Note
Go to the end to download the full example code
K-means clustering - PyTorch API
The pykeops.torch.LazyTensor.argmin()
reduction supported by KeOps pykeops.torch.LazyTensor
allows us
to perform bruteforce nearest neighbor search with four lines of code.
It can thus be used to implement a large-scale
K-means clustering,
without memory overflows.
Note
For large and high dimensional datasets, this script outperforms its NumPy counterpart as it avoids transfers between CPU (host) and GPU (device) memories.
Setup
Standard imports:
import time
import torch
from matplotlib import pyplot as plt
from pykeops.torch import LazyTensor
use_cuda = torch.cuda.is_available()
dtype = torch.float32 if use_cuda else torch.float64
device_id = "cuda:0" if use_cuda else "cpu"

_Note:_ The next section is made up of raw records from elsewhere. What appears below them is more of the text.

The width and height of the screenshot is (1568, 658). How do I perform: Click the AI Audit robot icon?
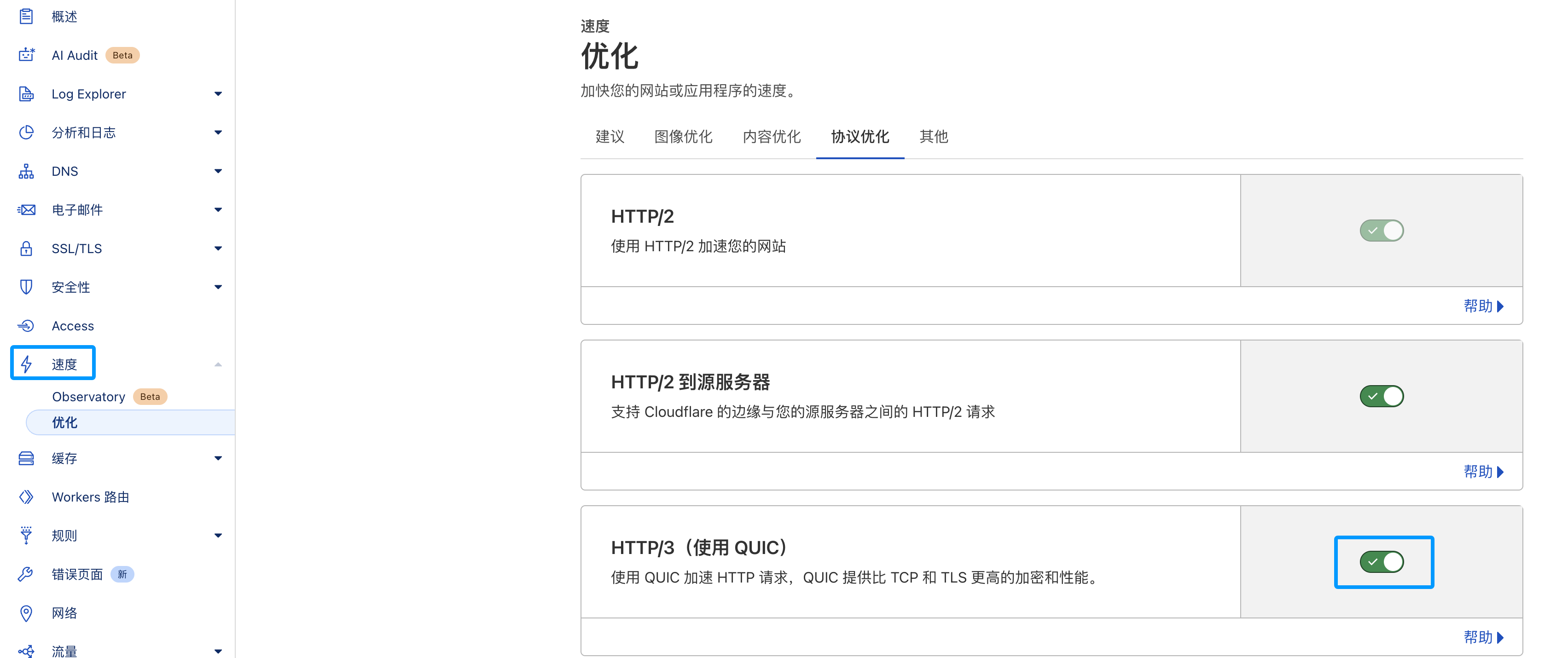coord(26,55)
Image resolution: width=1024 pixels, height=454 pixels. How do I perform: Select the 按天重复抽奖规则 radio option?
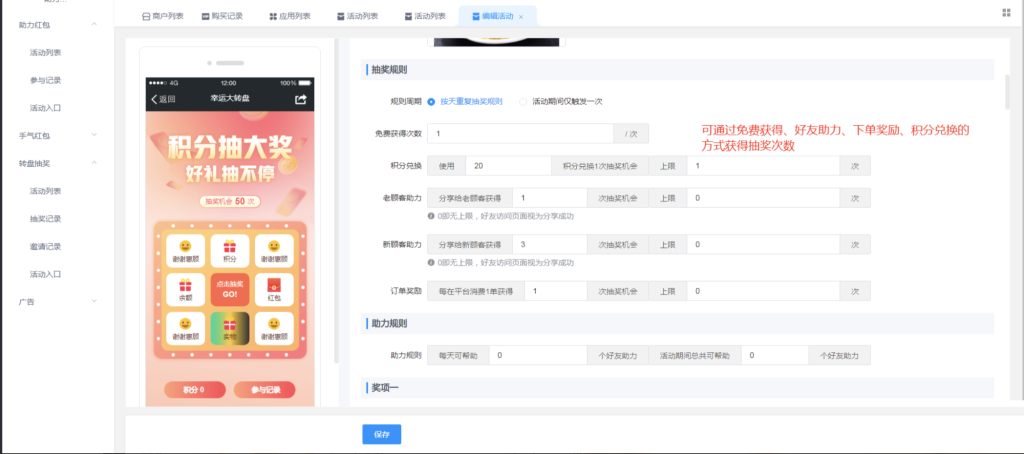431,101
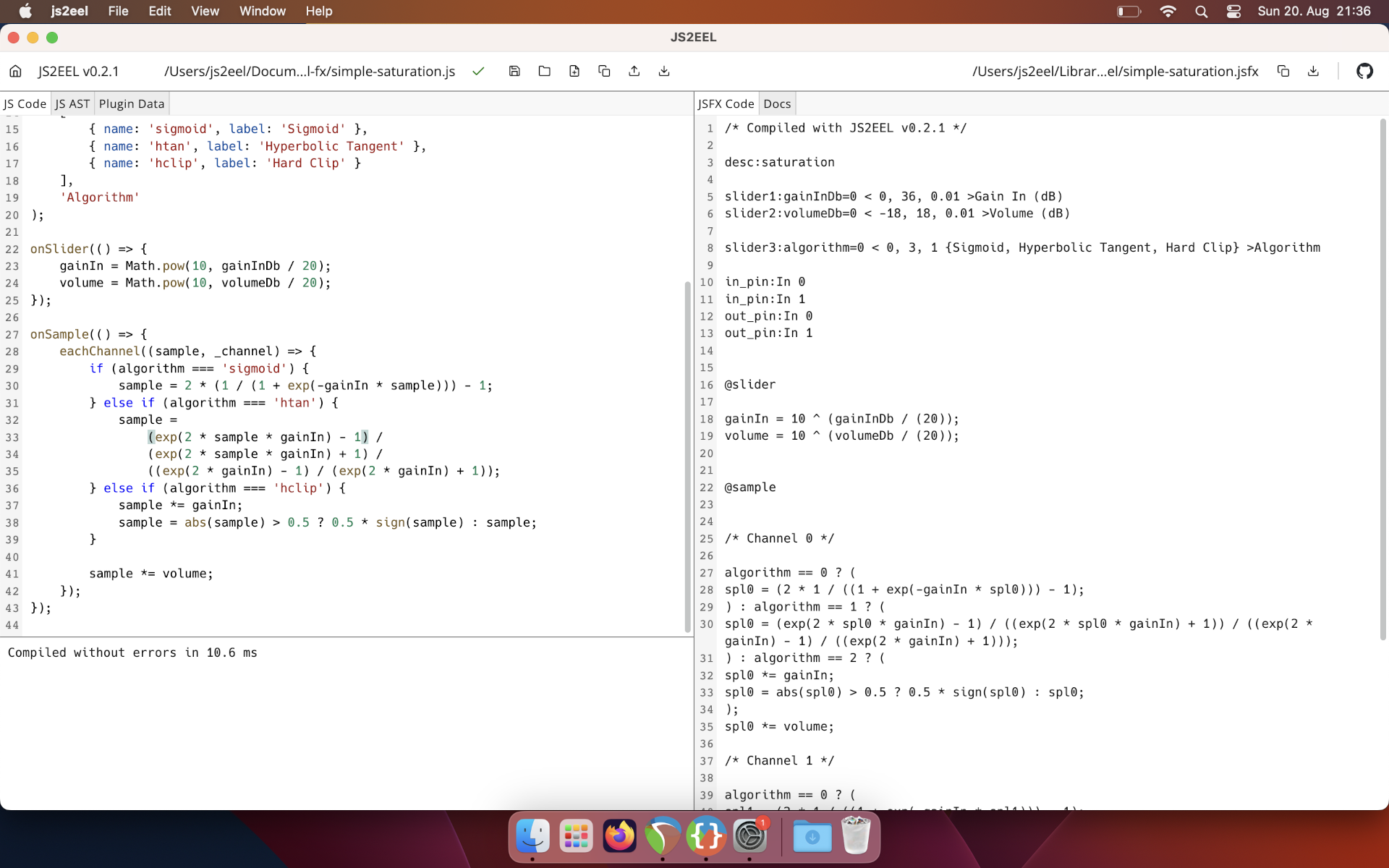This screenshot has width=1389, height=868.
Task: Upload the JS file using the share icon
Action: pos(634,71)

Simple implementation of the K-means algorithm:
def KMeans(x, K=10, Niter=10, verbose=True):
"""Implements Lloyd's algorithm for the Euclidean metric."""
start = time.time()
N, D = x.shape # Number of samples, dimension of the ambient space
c = x[:K, :].clone() # Simplistic initialization for the centroids
x_i = LazyTensor(x.view(N, 1, D)) # (N, 1, D) samples
c_j = LazyTensor(c.view(1, K, D)) # (1, K, D) centroids
# K-means loop:
# - x is the (N, D) point cloud,
# - cl is the (N,) vector of class labels
# - c is the (K, D) cloud of cluster centroids
for i in range(Niter):
# E step: assign points to the closest cluster -------------------------
D_ij = ((x_i - c_j) ** 2).sum(-1) # (N, K) symbolic squared distances
cl = D_ij.argmin(dim=1).long().view(-1) # Points -> Nearest cluster
# M step: update the centroids to the normalized cluster average: ------
# Compute the sum of points per cluster:
c.zero_()
c.scatter_add_(0, cl[:, None].repeat(1, D), x)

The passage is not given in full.